03 Scaling & Configuration

Goal

Auto-scale the backend based on CPU usage and manage application configuration securely with ConfigMaps and Secrets.

Estimated time

15 minutes.

Official references

Key concepts

Concept	Purpose
ConfigMap	Store non-sensitive key-value pairs (model name, deployment settings).
Secret	Store sensitive data (API keys, connection strings) — base64 encoded.
HPA	Horizontal Pod Autoscaler — adjusts pod count based on metrics.
Metrics Server	Provides CPU/memory metrics for HPA decisions.

Exercise

Step 1 — Review the ConfigMap

The ConfigMap stores the model deployment name:

kubectl get configmap triage-config -n triage -o yaml

You can update the deployment name without rebuilding the container:

kubectl edit configmap triage-config -n triage

Step 2 — Review the Secret

kubectl get secret triage-secrets -n triage -o yaml

Production note

In production, use the Azure Key Vault CSI driver instead of Kubernetes Secrets. The workshop uses Secrets for simplicity.

Step 3 — Apply the Horizontal Pod Autoscaler

kubectl apply -f manifests/aks/hpa.yaml

Review the HPA:

kubectl get hpa -n triage

The HPA targets 10% average CPU utilization and scales between 2 and 10 replicas.

Scaling and in-memory state

The backend stores triage results in an in-memory dictionary. When multiple replicas are running, each pod has its own copy — a patient triaged on pod A won't appear in responses served by pod B. This is expected and illustrates why production workloads need external state (e.g. Redis, a database, or a Dapr state store). For this lesson, focus on observing the scaling behaviour rather than the UI patient list.
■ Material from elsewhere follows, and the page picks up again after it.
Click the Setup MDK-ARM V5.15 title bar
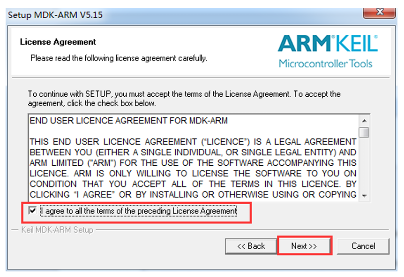141,15
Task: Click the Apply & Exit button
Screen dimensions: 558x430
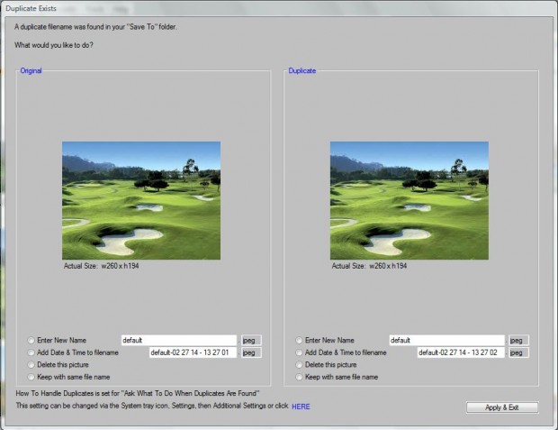Action: 502,407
Step 4 — Verify the Metrics Server

AKS includes a Metrics Server by default:

kubectl top pods -n triage

If you see CPU and memory values, the Metrics Server is working.

Step 5 — Generate load to trigger scaling

Open a second terminal and send sustained requests:

export INGRESS_IP=$(kubectl get ingress triage-ingress -n triage -o jsonpath='{.status.loadBalancer.ingress[0].ip}')

# Sustained load generator — runs until you press Ctrl+C
while true; do
  for i in $(seq 1 20); do
    curl -s -X POST http://$INGRESS_IP/api/triage \
      -H "Content-Type: application/json" \
      -d '{"name":"Load Test","age":40,"symptoms":"headache, fatigue, mild fever"}' > /dev/null &
  done
  sleep 0.5
done

Step 6 — Watch the HPA respond

kubectl get hpa -n triage --watch

Over a few minutes you should see REPLICAS increase as CPU usage rises.

kubectl get pods -n triage -l app=triage-backend

Step 7 — Observe scale-down

Stop the load. After a few minutes the HPA scales back to the minimum:

kubectl get hpa -n triage --watch

What this lab demonstrates

Externalising configuration with ConfigMaps.
Managing secrets in Kubernetes (and why Key Vault is better for production).
Configuring a Horizontal Pod Autoscaler with CPU targets.
Observing automatic scale-out and scale-in under load.

Expected result

Under load, the backend scales from 2 to more replicas. After load stops, it scales back to 2. Configuration values are injected from ConfigMap and Secret without baking them into the image.

Verification

[ ] kubectl get configmap triage-config -n triage shows the deployment name.
[ ] kubectl get hpa -n triage shows the HPA with targets and current metrics.
[ ] Under load, REPLICAS increases above 2.
[ ] After load stops, REPLICAS returns to 2.